An Empirical Analysis of Diversity in Argument Summarization
Michiel van der Meer, Piek Vossen, Catholijn M. Jonker, Pradeep K. Murukannaiah
TL;DR
This paper investigates diversity in argument summarization by examining three facets—diversity of opinions, annotators, and data sources—within the Key Point Analysis (KPA) framework. It benchmarks prompt-based LLMs (e.g., ChatGPT in open-book and closed-book modes) and a dedicated KPA model (SMatchToPR/Debater) across ArgKP, Perspectrum, and PVE datasets, focusing on long-tail opinions, annotator disagreement, and cross-source transfer. The findings show that LLMs excel at generating key points but struggle to reliably match arguments to key points, while dedicated models can outperform in certain datasets but do not dominate across tasks; training data diversification improves generalization. The study highlights the need for diversity-aware strategies in practical argument summarization and outlines ethical and methodological considerations for deploying such systems in sensitive contexts.
Abstract
Presenting high-level arguments is a crucial task for fostering participation in online societal discussions. Current argument summarization approaches miss an important facet of this task -- capturing diversity -- which is important for accommodating multiple perspectives. We introduce three aspects of diversity: those of opinions, annotators, and sources.
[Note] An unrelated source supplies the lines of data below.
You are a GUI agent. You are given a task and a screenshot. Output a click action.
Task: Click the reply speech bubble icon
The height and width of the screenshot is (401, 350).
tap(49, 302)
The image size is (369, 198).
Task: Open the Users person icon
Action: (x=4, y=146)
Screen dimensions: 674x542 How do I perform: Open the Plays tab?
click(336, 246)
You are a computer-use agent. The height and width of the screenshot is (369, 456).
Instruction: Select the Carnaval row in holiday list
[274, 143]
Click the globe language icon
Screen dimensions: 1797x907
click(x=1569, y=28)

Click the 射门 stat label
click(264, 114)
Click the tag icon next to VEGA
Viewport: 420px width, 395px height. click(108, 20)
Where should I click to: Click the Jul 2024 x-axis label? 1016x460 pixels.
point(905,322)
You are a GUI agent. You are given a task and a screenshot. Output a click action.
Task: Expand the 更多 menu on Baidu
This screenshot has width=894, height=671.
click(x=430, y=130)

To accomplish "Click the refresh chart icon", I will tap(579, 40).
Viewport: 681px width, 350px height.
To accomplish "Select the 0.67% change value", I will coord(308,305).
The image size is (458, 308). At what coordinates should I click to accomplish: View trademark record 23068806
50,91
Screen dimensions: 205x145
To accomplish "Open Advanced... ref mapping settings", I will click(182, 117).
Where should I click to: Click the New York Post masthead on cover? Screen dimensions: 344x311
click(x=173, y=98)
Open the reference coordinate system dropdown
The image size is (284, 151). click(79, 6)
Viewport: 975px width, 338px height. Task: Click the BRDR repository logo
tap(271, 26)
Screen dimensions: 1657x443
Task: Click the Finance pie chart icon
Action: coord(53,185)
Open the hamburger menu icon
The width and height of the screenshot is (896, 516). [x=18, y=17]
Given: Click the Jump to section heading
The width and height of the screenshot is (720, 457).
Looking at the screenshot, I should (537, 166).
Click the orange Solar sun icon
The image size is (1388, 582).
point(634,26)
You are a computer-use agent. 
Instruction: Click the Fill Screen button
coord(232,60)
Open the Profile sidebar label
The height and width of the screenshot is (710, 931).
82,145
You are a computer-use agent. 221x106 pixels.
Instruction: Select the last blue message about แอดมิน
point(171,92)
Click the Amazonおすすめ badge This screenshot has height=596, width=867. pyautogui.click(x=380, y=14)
We evaluate approaches to a popular argument summarization task called Key Point Analysis, which shows how these approaches struggle to (1) represent arguments shared by few people, (2) deal with data from various sources, and (3) align with subjectivity in human-provided annotations. We find that both general-purpose LLMs and dedicated KPA models exhibit this behavior, but have complementary strengths. Further, we observe that diversification of training data may ameliorate generalization. Addressing diversity in argument summarization requires a mix of strategies to deal with subjectivity.